• **Work instruction**
The lines to be copied are those below that contain "will".

• **Source records**

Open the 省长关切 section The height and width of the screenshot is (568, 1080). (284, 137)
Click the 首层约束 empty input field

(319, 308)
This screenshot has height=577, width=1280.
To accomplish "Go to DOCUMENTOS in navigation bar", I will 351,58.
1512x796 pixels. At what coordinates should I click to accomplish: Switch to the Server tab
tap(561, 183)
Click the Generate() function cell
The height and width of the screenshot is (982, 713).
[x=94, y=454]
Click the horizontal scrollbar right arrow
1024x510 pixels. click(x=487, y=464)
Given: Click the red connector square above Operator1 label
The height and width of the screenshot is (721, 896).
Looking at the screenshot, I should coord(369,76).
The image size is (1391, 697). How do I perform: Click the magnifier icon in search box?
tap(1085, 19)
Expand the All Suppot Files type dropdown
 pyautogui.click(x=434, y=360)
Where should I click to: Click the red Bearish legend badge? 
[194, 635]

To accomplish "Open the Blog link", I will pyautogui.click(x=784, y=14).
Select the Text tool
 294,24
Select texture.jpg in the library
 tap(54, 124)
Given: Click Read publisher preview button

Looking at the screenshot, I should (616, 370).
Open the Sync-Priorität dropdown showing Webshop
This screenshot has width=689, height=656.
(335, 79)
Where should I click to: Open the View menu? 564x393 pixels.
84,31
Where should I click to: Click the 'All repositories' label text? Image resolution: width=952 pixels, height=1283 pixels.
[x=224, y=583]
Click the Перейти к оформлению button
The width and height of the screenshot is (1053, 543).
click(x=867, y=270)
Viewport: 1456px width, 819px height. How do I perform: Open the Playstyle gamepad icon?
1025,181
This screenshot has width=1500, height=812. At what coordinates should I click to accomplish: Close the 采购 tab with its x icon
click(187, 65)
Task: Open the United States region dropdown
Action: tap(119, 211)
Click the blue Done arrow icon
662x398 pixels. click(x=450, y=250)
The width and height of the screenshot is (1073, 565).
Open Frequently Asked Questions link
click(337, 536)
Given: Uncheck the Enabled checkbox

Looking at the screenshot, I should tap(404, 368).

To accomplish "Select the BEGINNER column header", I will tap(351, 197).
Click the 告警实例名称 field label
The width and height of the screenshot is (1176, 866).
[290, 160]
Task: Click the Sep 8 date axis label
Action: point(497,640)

• **Exercise output**
To accomplish "Go to DOCUMENTOS in navigation bar", I will 351,58.
To accomplish "Open the Blog link", I will pyautogui.click(x=784, y=14).
To accomplish "Select the BEGINNER column header", I will tap(351, 197).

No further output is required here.